ケンプ氏はロバート・D・カプラン(Robert D. Kaplan)のトランプ氏の「歴史感覚の欠如」に対する批判を引用し、トランプ氏は第二次世界大戦後にアメリカが卓越した強国となり、ヨーロッパを自由民主主義の砦として構築しようとした外交政策の伝統を放棄する準備をしていると考えている。イギスの元MI6長官アレックス・ヤンガー(Alex Younger)氏もBBCのニュース番組で直接言及している:「私たちは新しい時代にいる。国際関係はもはやルールや多国間機関ではなく、強者と取引によって決定される。」
ケンプ氏は、カプランとヤンガーの分析によって、トランプ政権がなぜロシア、北朝鮮、ベラルーシ、さらには西アフリカの一部の軍閥と同じ陣営に立ち、国連総会でロシアの侵略を非難する決議に反対票を投じたのかを理解しやすくなると指摘している。カプランが述べたように、トランプ氏は戦後の歴史とアメリカの輝かしい伝統について何も知らないため、NATOは彼にとって単なる略語に過ぎず、反ファシズム闘争の中で生まれた偉大な軍事同盟ではなく、理性的にはウクライナが自由のために戦うのを援助する理由すら見つけられない。また、『ワシントン・ポスト』のコラムニスト、イシャーン・タルーア(Ishaan Tharoor)氏が述べたように、トランプ氏の心性は実際にはプーチン氏や習近平氏とそれほど変わらないのである。

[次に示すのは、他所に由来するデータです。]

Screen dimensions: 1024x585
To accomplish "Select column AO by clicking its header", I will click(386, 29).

2025年3月1日。ニューヨークのウクライナ系コミュニティのメンバーと支持者らがニューヨークのタイムズスクエアに集まる様子。ある抗議者が「トランプは裏切り者」と書かれた看板を掲げている。(AP)
ウィルソン・センターの歴史学者でロシア専門家のマイケル・キマージ(Michael Kimmage)氏は、トランプ氏の世界秩序はプーチン、習近平、エルドアン、モディなどの民族主義的な強者の復活を意味すると指摘している。ゼレンスキー氏が戦争の中で勇敢に強敵に抵抗しているにもかかわらず、トランプ氏は彼を全く評価していない。なぜなら彼には切り札がなく、テーブルにつく資格すらないからである。これらの強者はルールと国際同盟を軽蔑し、彼らが統治する国の過去と未来の栄光を受け入れ、その統治に対して神秘的な使命感を持っている。アメリカの歴史上多くの偉大な大統領がいる中で、トランプ氏が就任式で偉大だと名指しで宣言したウィリアム・マッキンリー(William McKinley)の功績は何でしょうか?関税政策(経済的民族主義)と領土拡張(プエルトリコ、グアム、フィリピン、ハワイの併合)である。

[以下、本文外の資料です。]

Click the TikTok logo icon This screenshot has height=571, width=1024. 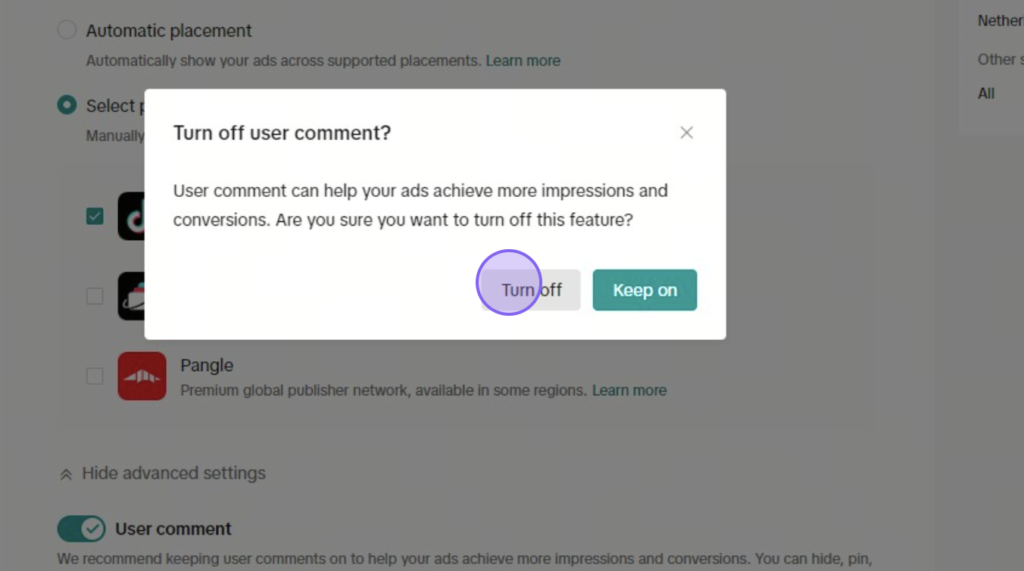click(131, 216)
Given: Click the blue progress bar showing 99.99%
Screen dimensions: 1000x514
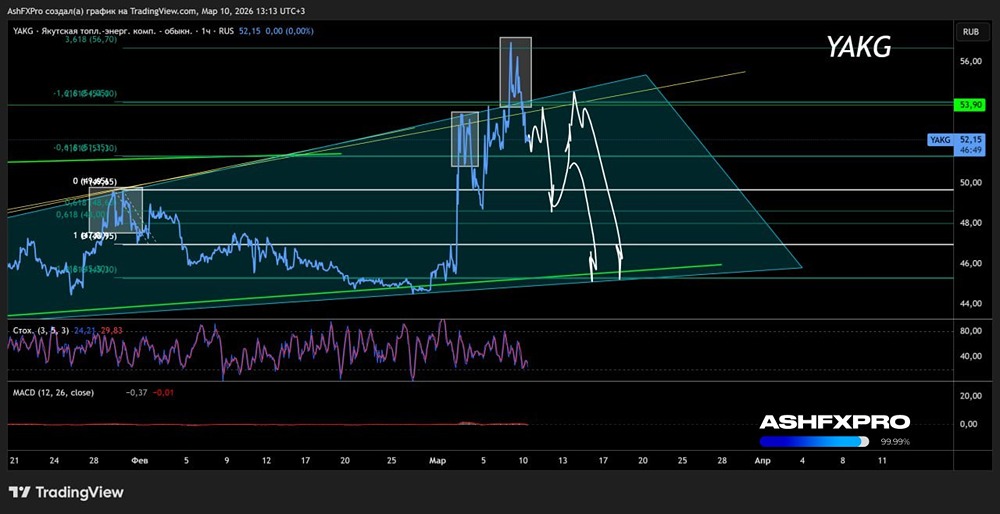Looking at the screenshot, I should [x=814, y=442].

トランプ氏が「大きな戦略を練っている」「ウクライナの混乱をヨーロッパに返し、中国に対処するために手を空けている」という評論について、ケンプ氏はまだウクライナの滅亡、大西洋横断同盟の終結、アメリカの強者時代の到来を宣言する学者の列に加わる気はない。なぜなら彼の見解は:自由なウクライナは常にウクライナだけの問題ではなく、冷戦期の自由な西ベルリンがドイツだけの問題ではなかったのと同じである。もしウクライナが失敗すれば、より自由で繁栄し、安全で民主的な世界を創造するために、アメリカが第二次世界大戦と冷戦期間中に達成したすべての成果が脅かされることになる。彼は明らかにまだ「ウクライナの勝利は台湾にとって有利であり、両者を分けて考えるべきではない」「ウクライナと台湾の安全保障は密接に関連している」と考えており、トランプ氏の「大統領リアリティショー」にはまだ転機の糸があると期待している。